On the 18th December I decided to take the evening away, and return to university to spend an evening celebrating a friend’s birthday. My sister was visiting her that evening. At 1am, sat in McDonalds whilst everyone had a post-night out snack I received a call from Ben, an A&E resus nurse, saying that I needed to get to the hospital as my mum had had another haemorrhage. Driving back up that M1, knowing what I had faced twice before and replaying the tone of Ben’s voice felt like the longest and loneliest drive. Ben stayed with me, my mum and brother that evening. I cannot imagine the job he does.

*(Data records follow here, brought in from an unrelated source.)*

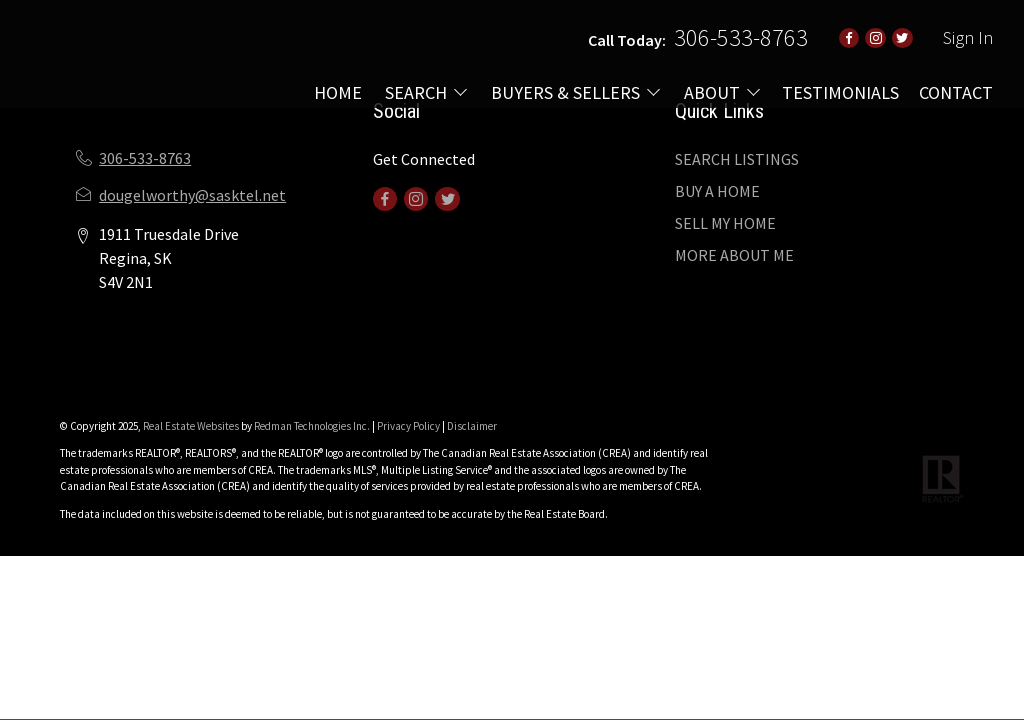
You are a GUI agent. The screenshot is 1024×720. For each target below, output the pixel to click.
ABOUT (712, 92)
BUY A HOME (717, 191)
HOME (338, 92)
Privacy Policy (408, 426)
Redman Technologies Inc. (313, 426)
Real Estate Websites (192, 426)
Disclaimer (472, 426)
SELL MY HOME (725, 223)
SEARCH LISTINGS (737, 159)
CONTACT (956, 92)
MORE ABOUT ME (734, 255)
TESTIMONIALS (840, 92)
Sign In (968, 37)
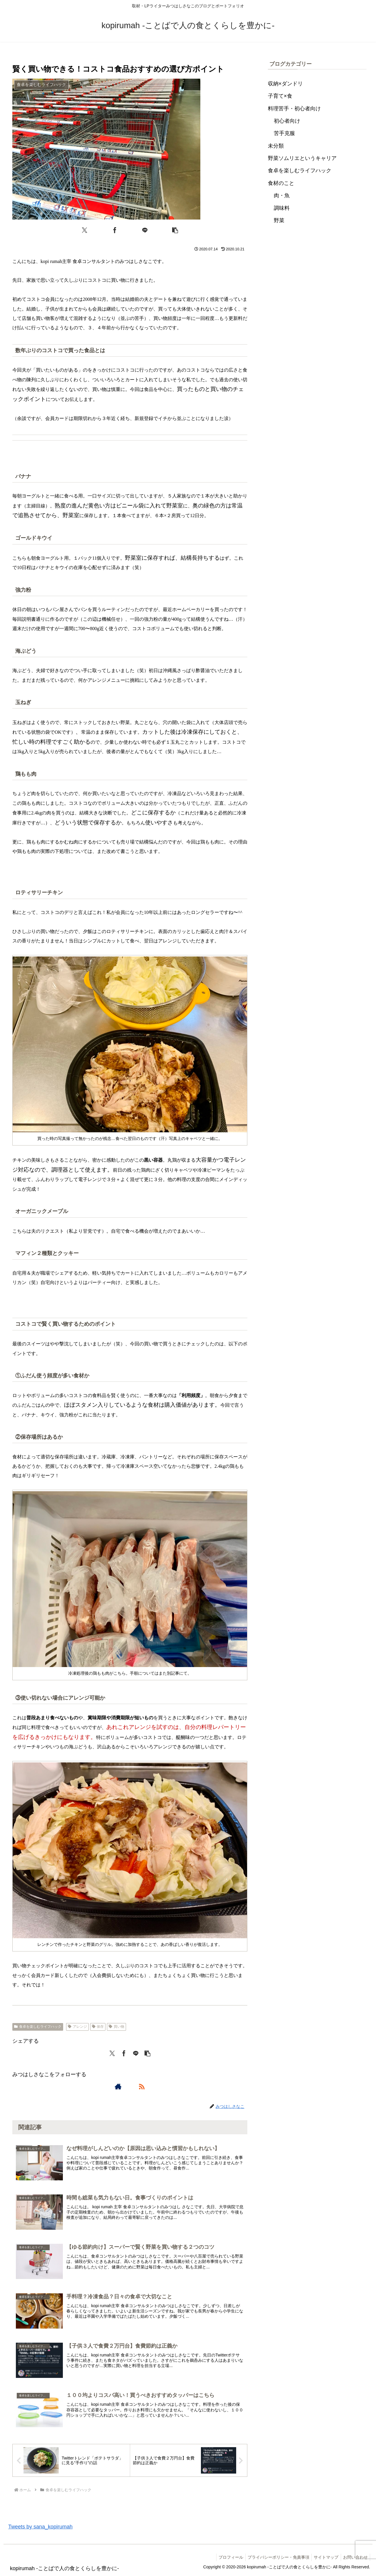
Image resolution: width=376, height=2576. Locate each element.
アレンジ (77, 2027)
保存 (98, 2027)
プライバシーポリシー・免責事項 (274, 2557)
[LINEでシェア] (145, 230)
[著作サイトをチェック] (118, 2086)
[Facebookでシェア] (115, 230)
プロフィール (225, 2557)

Being next of kin at 25 years old

As next of kin, I was presented with a ‘do not resituate form’ to sign.  I remember asking Ben if this meant I was signing to say I was okay with her going, because I think it was clear to everyone that I wasn’t. My mum battled on for a further three days, with me questioning the medical team on their decisions not to give her medication, food or water. I visited the sister who had met me that day in November, and asked that she accept my mum back on the ward to be cared for by those that she knew well and within the hour this was granted.

I knew that was it. She’d gone

I barely left her side through those last days, hopeful to see some signs of change. My dad sat with me throughout the night of the 21st, outside the room as he was too upset to see her the way she was. I played her some of the songs she had sung many a time, and told her that it would all be okay. My dad returned to work that morning. My mum’s friend asked to come and see her, and I used that as my opportunity to go have a quick shower. I’d been gone less than an hour, when a nurse called to say that I should return. Greeted again by the sister of the ward, I knew that was it. She’d gone.

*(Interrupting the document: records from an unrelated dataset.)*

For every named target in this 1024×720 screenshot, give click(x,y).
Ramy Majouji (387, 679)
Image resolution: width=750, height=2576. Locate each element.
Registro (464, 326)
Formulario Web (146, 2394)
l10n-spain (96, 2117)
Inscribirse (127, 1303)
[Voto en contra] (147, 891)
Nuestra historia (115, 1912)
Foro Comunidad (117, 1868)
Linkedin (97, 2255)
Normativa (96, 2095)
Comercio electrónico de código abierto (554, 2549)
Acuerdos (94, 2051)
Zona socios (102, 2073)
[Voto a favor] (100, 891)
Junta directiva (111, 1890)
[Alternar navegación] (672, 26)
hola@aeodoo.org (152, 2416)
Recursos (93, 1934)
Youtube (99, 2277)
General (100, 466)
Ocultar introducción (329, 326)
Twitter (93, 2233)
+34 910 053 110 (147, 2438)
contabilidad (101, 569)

Arranging a funeral and clearing her home was a lonely task, but it needed doing. Her recordings of her songs led her into and out of the main church in our town, and people shared their own stories of my mum. I had to return to placement two days later at the request of the course director.

There is nothing better than listening to one of her songs with a lovely cup of tea

I’m sharing this story in the hope that someone will find comfort in knowing that they aren’t alone in the processes they have to go through when a close family member passes away. I have amazing friends, some I speak to every day and some who I know are at the end of the phone anytime I need them. None of them know this story, through no fault of their own. I know from the work I do counselling others that it is crucial to share your stories with others, but how do you begin telling someone my story? I had to inform my mum’s friends of her passing, so I became familiar with that – but speaking about my experience and the impact of losing mum is still incredibly difficult. I am only just starting to come to terms with it all myself.

I recognise that I am lucky to have spent 25 years with my mum – some of those reading this may not have. I also know that others have navigated more traumatic ends to the lives of family members. What we can be certain of is that everyone’s story is different and the effects of loss will be different for everyone. Bereavement causes a serious emotional impact. I am lucky that in my job I can support others through this time.

My mum will always be around. She remains in my list of ‘favourites’ on my iPhone, and when I’m feeling strong there is nothing better than listening to one of her songs with a lovely cup of tea.